[Date Prev][Date Next][Thread Prev][Thread Next][Date Index][Thread Index]
Re: [Gcl-devel] utf8 and emacs text/string multibyte representation
From: |
Camm Maguire |
Subject: |
Re: [Gcl-devel] utf8 and emacs text/string multibyte representation |
Date: |
Wed, 29 Oct 2014 11:55:13 -0400 |
User-agent: |
Gnus/5.13 (Gnus v5.13) Emacs/23.4 (gnu/linux) |
Greetings, and thanks so much for the feedback!
Eli Zaretskii <address@hidden> writes:
>> From: Camm Maguire <address@hidden>
>> Date: Wed, 29 Oct 2014 10:04:58 -0400
>>
> You have basically said it yourself: memory footprint vs
> addressability. If you want to discuss this in more detail, I suggest
> to ask more specific questions about specific aspects that bother you.
>
I thought there would be a little more on the upside, say some benefit
from having the internal representation be the same as that used in many
external representations, at least on linux, and perhaps some algorithm
coalescing with straightforward byte-wise operations. Does every string
access in emacs proceed through the utf8 decoder?
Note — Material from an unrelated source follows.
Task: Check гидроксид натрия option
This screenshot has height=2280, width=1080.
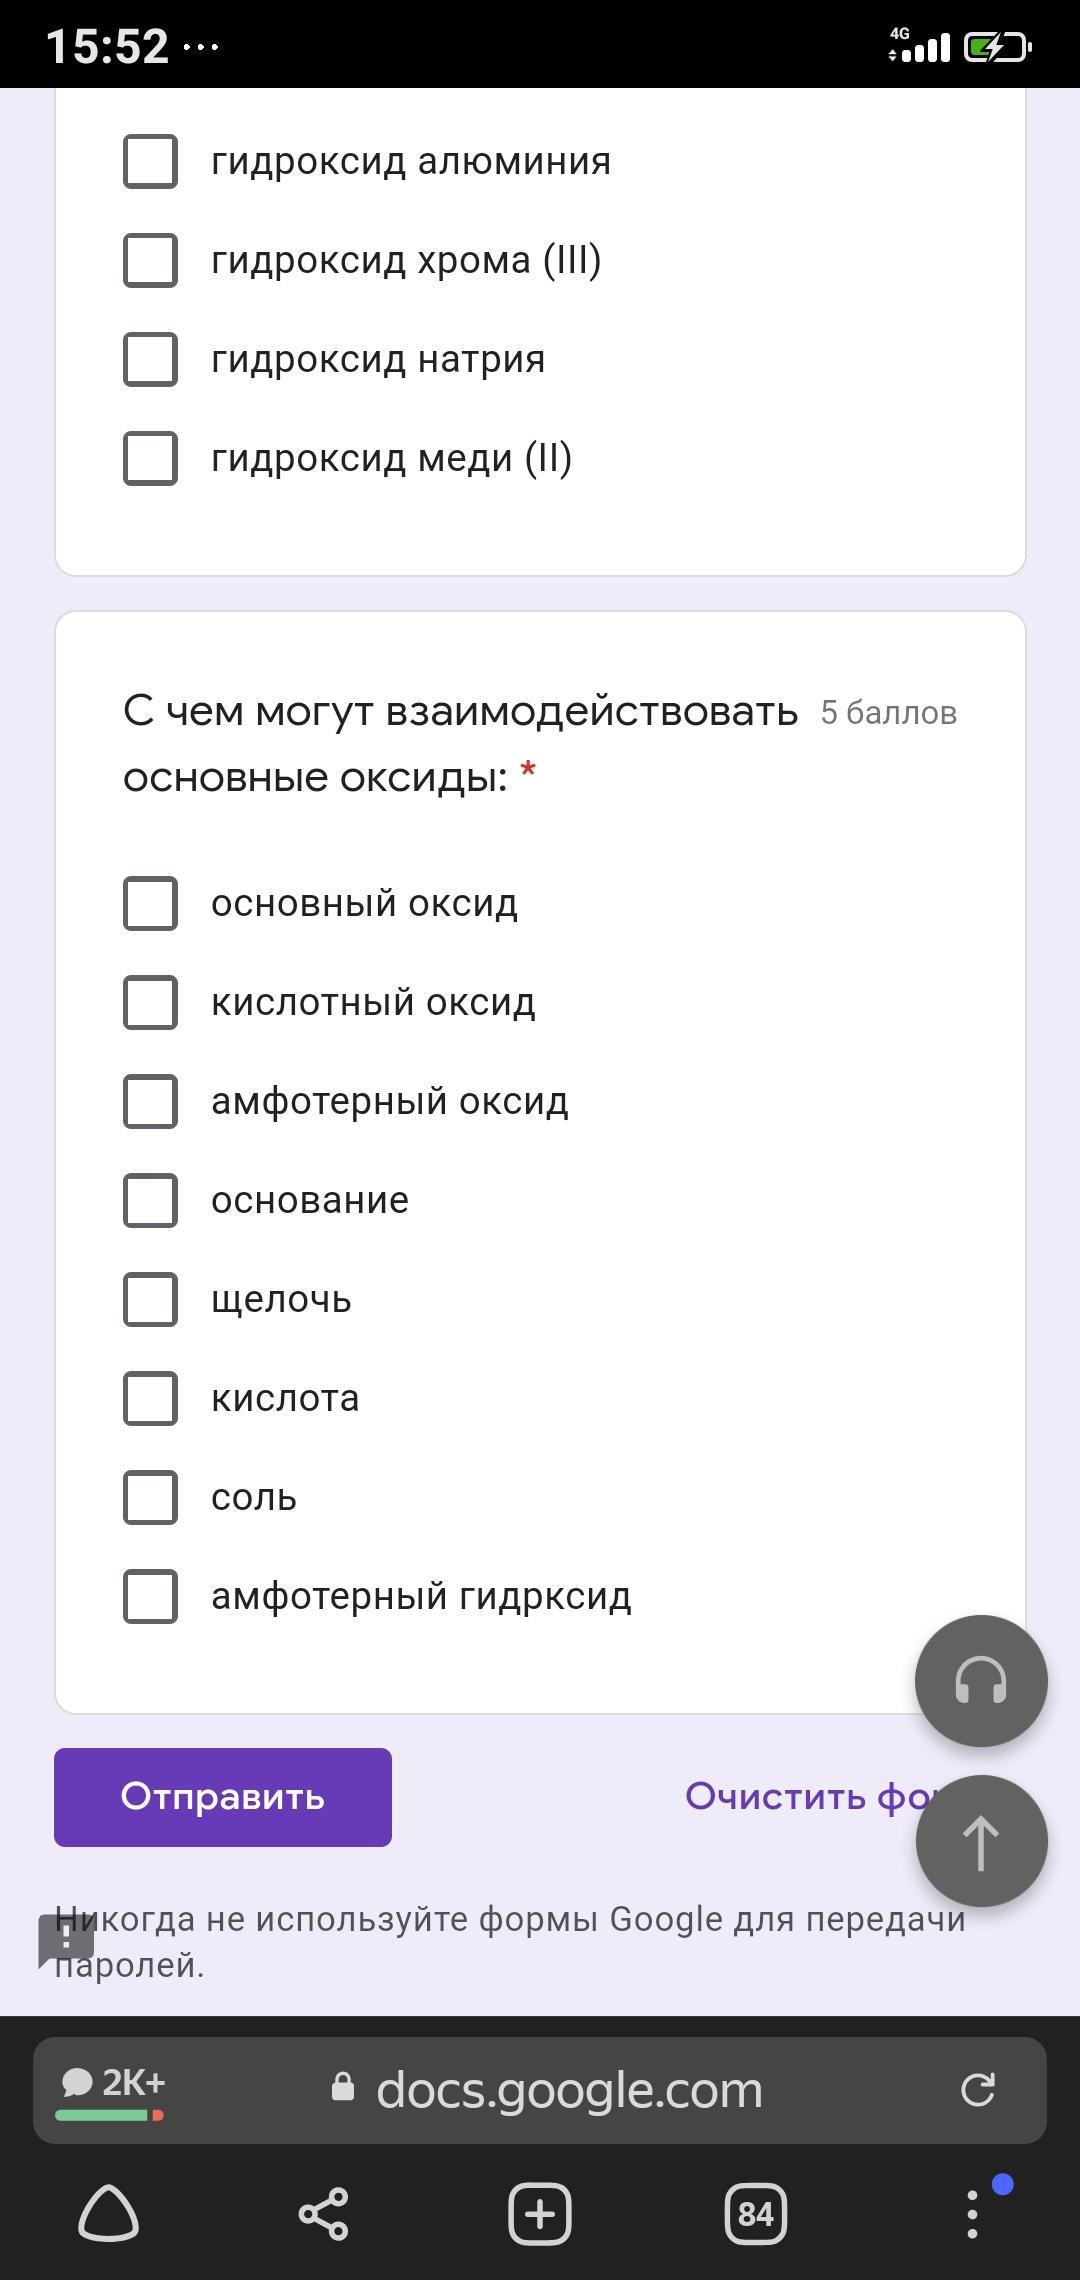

>> A cached internal pointer storing the last referenced codepoint
>> offset makes access essentially O(1).
>
> We indeed maintain a cache for byte-to-character and character-to-byte
> conversions.
How big is this cache?
>
>> Yet setting string elements can trigger reallocations/memmove
>> operations.
>
> Emacs, as every editor, needs to handle this efficiently anyway,
> because editing operations rarely leave the buffer size unchanged. So
> Emacs uses a gap to minimize reallocations.
>
But no gap in strings, right (i.e. just buffers)?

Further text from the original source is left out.